As of now, for listed companies, a breach of clause 49 of the listing agreement of the Securities and Exchange Board of India, which specifies corporate governance norms, attracts a small fine of Rs 1,000 under the Securities Contract Regulation Act.

The penalty would be ad-valorem, with the extent of punishment being linked to the size of the offence, committee sources told Business Standard. The five member committee would submit its final report to the DCA by this month-end.

The report is likely to recommend more teeth for the National Company Law Tribunal by vesting it with criminal jurisdiction. This would mean speedy justice as there would be no need to refer the cases to district courts.

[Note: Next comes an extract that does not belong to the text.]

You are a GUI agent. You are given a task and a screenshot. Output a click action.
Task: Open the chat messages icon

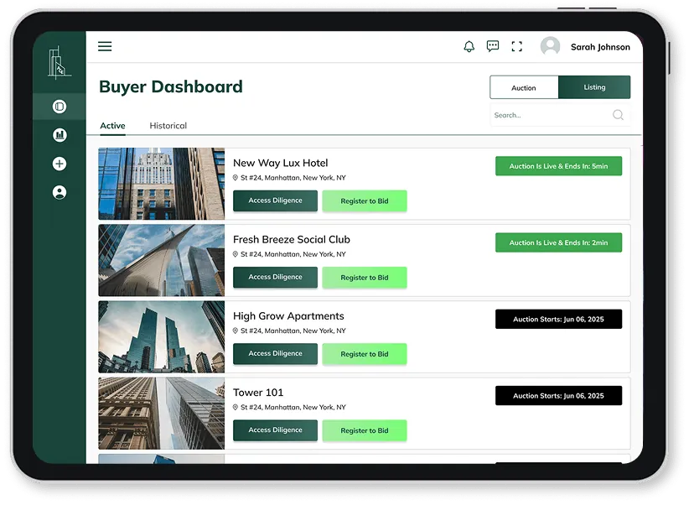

The committee is also of opinion that a company should not be held responsible for its employees' irregularities.

The report classifies corporate irregularities such as accounting frauds and siphoning off of funds as major offences. Procedural violations such as failing to file annual returns are minor offences.

According to committee sources, if a major offence is grave and affected a large number of people, the guilty will face a five-year imprisonment, in addition to the fine. The emphasis, however, would be on fines than prison terms, the sources added.

The sources said a penalty in the range of Rs 5000-6000 would be fixed for a minor offence and a repeat of would result in it being declared a major offence.

The report also recommended that if a company was very small and the offence did not involve large amount of public money, it could be exempted from some of the minor offences.

Offences such as non-filing of returns in a small private company could be detrimental to the interests of the company itself and slapping a further fine would make no sense, the sources said.

The companies, which would enjoy such exemptions, have already been defined in the Naresh Chandra Committee report on regulation of private companies and partnerships.

That report identified small private companies as those with an equity less than Rs 50 lakh (Rs 5 million) and receipts below Rs 5 crore (Rs 50 million).